Instructions for the task:
Copy every line of the data below word for word, leaving out the pictures.

* Begin Provided data *

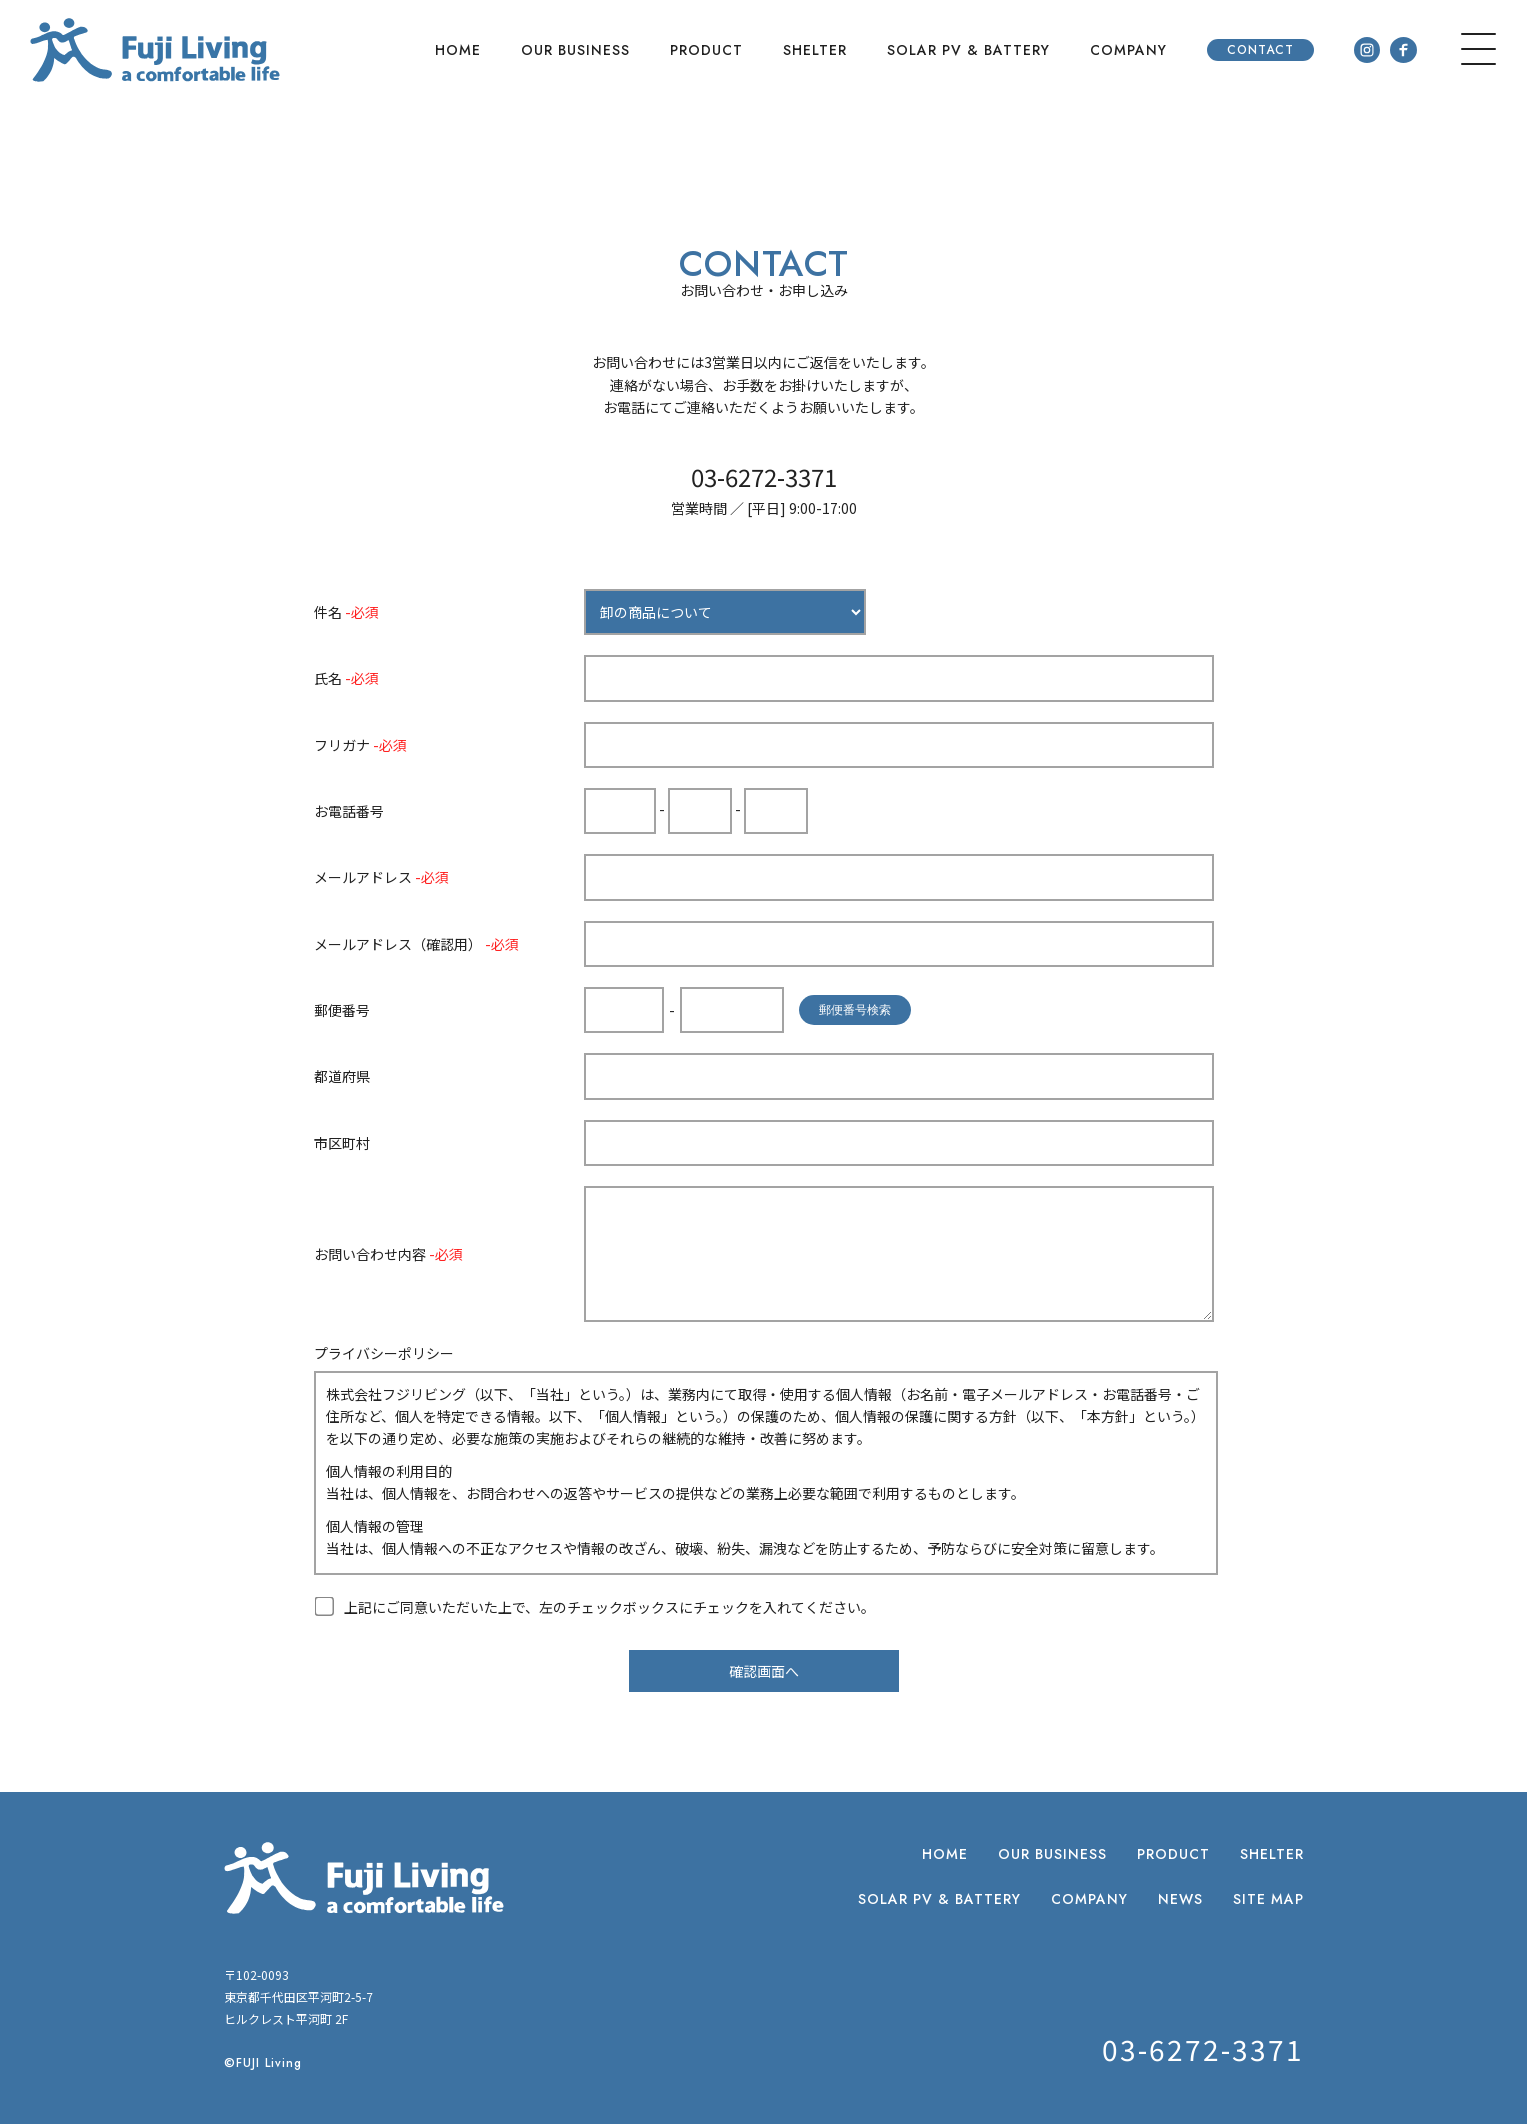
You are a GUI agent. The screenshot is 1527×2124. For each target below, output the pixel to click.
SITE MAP (1268, 1899)
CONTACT (1260, 50)
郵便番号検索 (855, 1010)
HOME (458, 50)
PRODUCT (706, 50)
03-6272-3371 (764, 476)
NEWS (1180, 1899)
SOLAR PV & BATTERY (968, 50)
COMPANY (1128, 50)
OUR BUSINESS (575, 50)
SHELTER (815, 50)
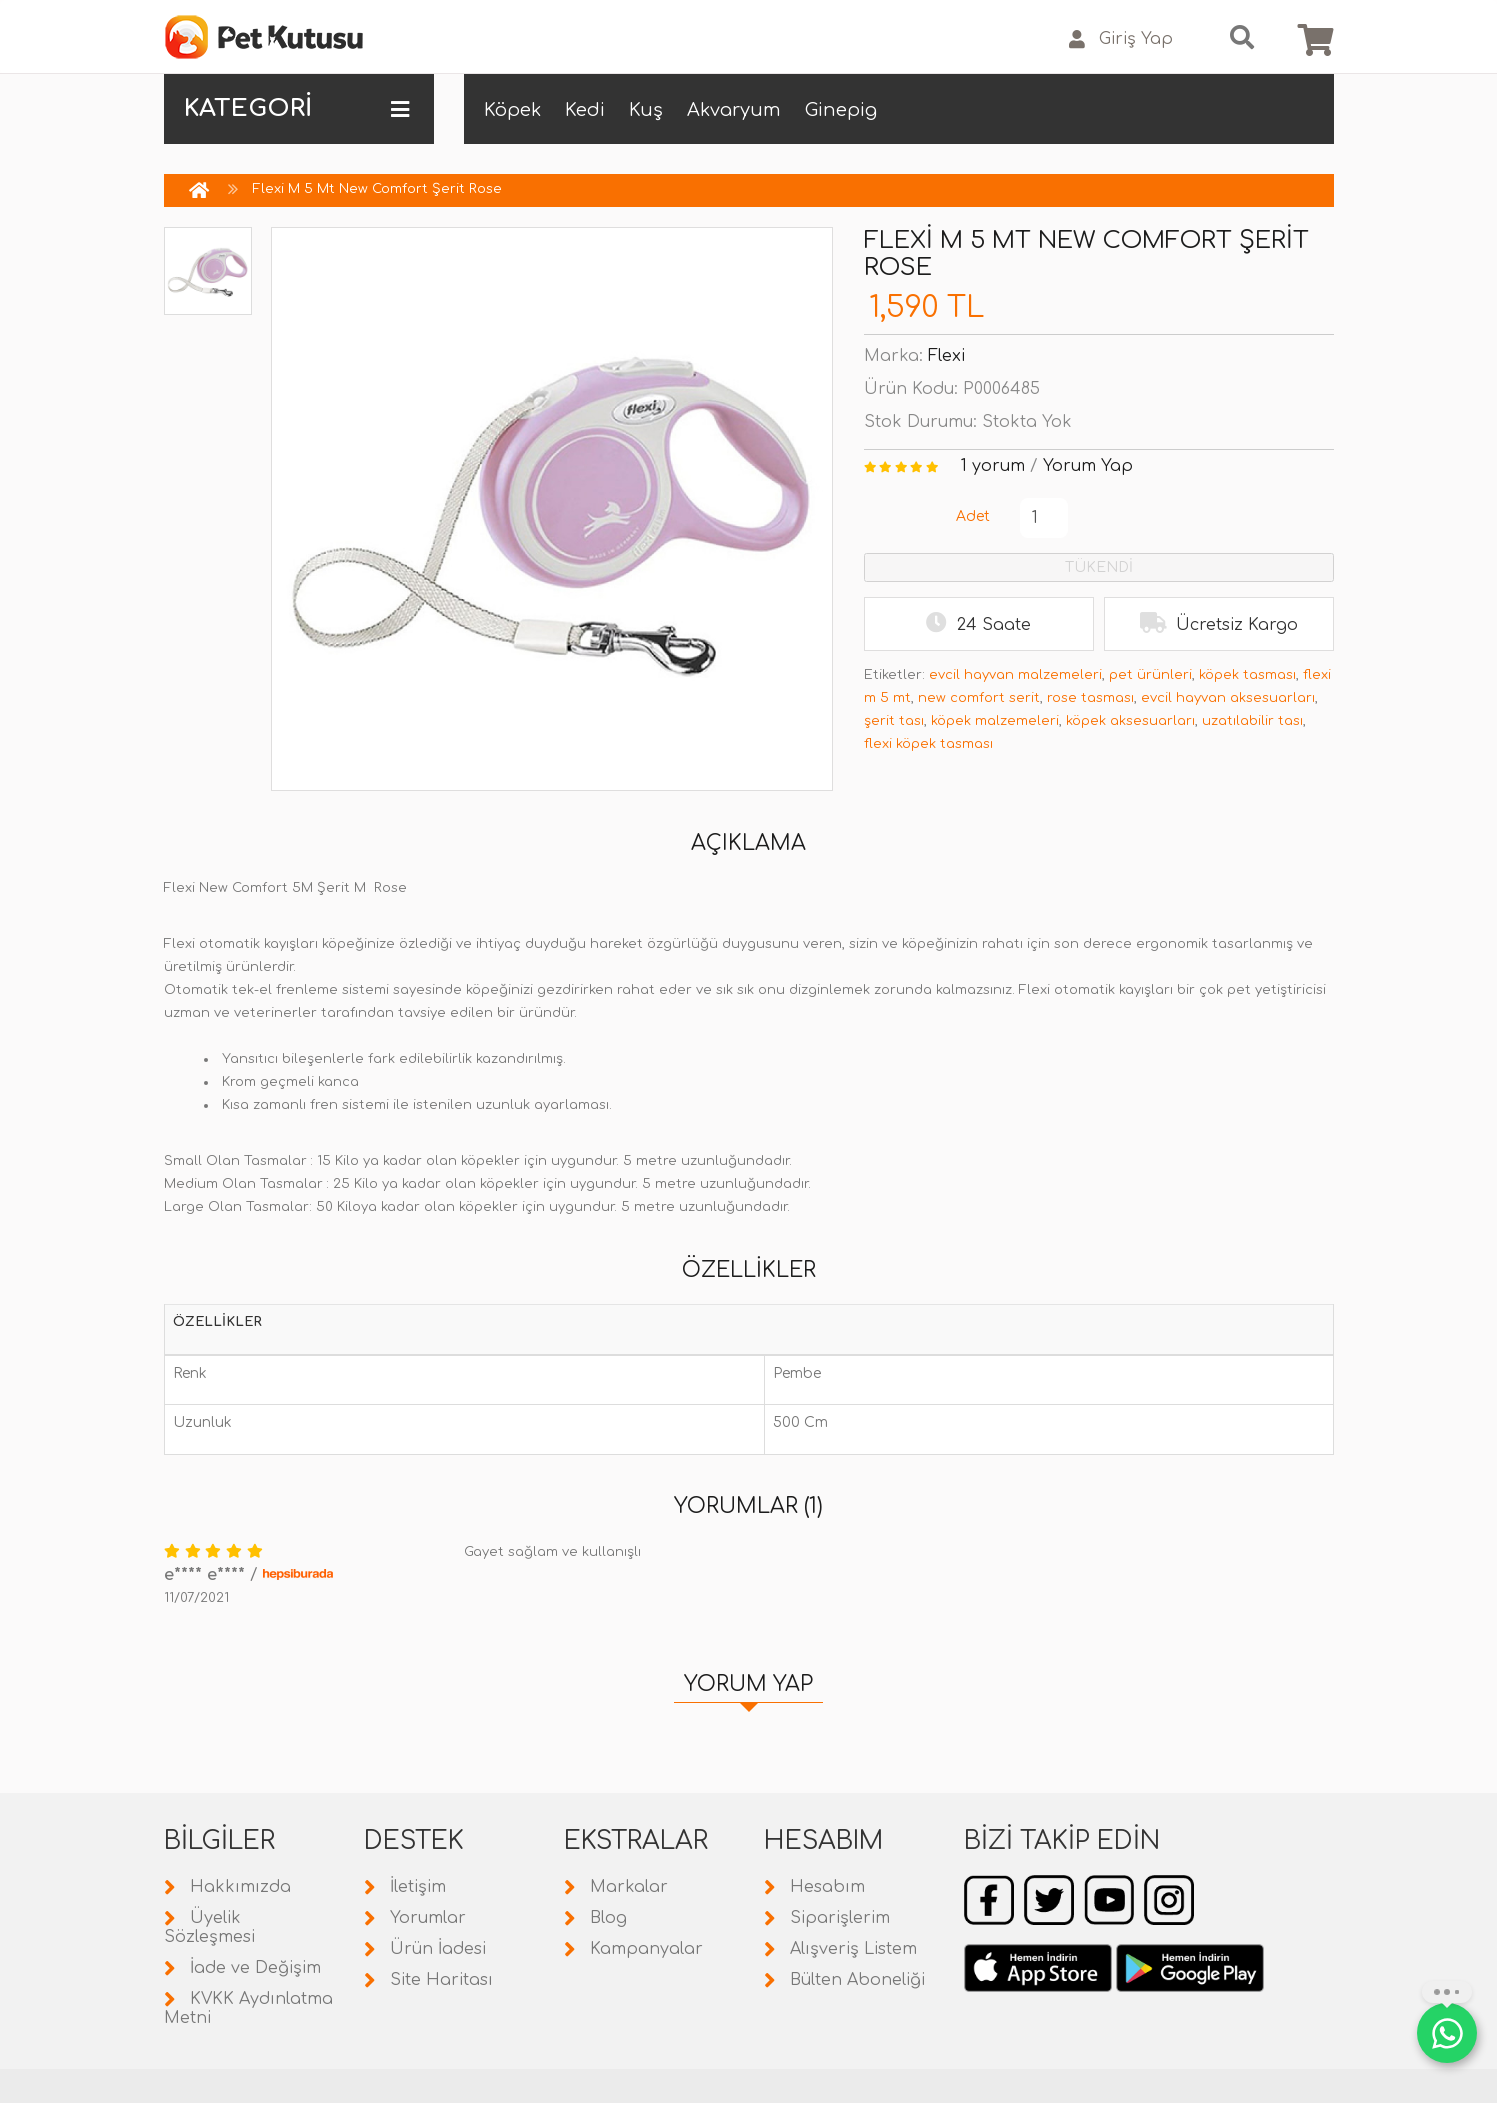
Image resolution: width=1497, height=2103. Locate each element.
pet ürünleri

* End Provided data *

Response to the exercise:
You are a GUI agent. The screenshot is 1527×2124. For each target below, output the pixel to click.
SITE MAP (1268, 1899)
CONTACT (1260, 50)
郵便番号検索 (855, 1010)
HOME (458, 50)
PRODUCT (706, 50)
03-6272-3371 (764, 476)
NEWS (1180, 1899)
SOLAR PV & BATTERY (968, 50)
COMPANY (1128, 50)
OUR BUSINESS (575, 50)
SHELTER (815, 50)
Image resolution: width=1497, height=2103. Locate each element.
pet ürünleri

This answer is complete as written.